桜井 そうですね。それぞれの元素が発見された経緯や歴史的背景を調べていくと,元素が発見された時代の社会構造,文化・芸術・社会生活の高さ科学技術の発展の度合い,そして元素発見にたずさわった人々のふるまい方などを知ることができます。すなわち,元素の世界から生きた歴史を学ぶことができると思います。
○N 生きた歴史,ですか。
桜井 そうです,そこがいちばん楽しいところだと思います。
そして,重要なことは,これらの歴史を知ることによって,科学に対する考え方がみがかれるという点です。

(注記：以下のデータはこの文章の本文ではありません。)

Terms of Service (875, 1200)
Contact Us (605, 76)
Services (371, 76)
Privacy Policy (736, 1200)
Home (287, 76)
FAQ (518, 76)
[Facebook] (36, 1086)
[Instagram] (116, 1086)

ひいては,自分はどう生きればいいか,そのヒントが得られることにもなります。
○N具体的にはどのような話がありますか?
桜井 たくさんの話がありますが,ダイヤモンドがおもしろいかもしれません。
ダイヤモンドは,炭素のかたまりです。今の私たちは知識として知っていることですが,何世紀も前にはだれも知りませんでした。では,それを確かめるにはどうしたらよいか?それは,燃やしてみることです。
フランスの大化学者であるアントワーヌ・ラボアジエは,ダイヤモンドを実際に燃やしてしまいました。炭素でできていることを確かめるために,高価なダイヤモンドを燃やしてしまう,その化学者の心はどのようなものでしょうか。化学に対する姿勢が問われるようなエピソードだと思います。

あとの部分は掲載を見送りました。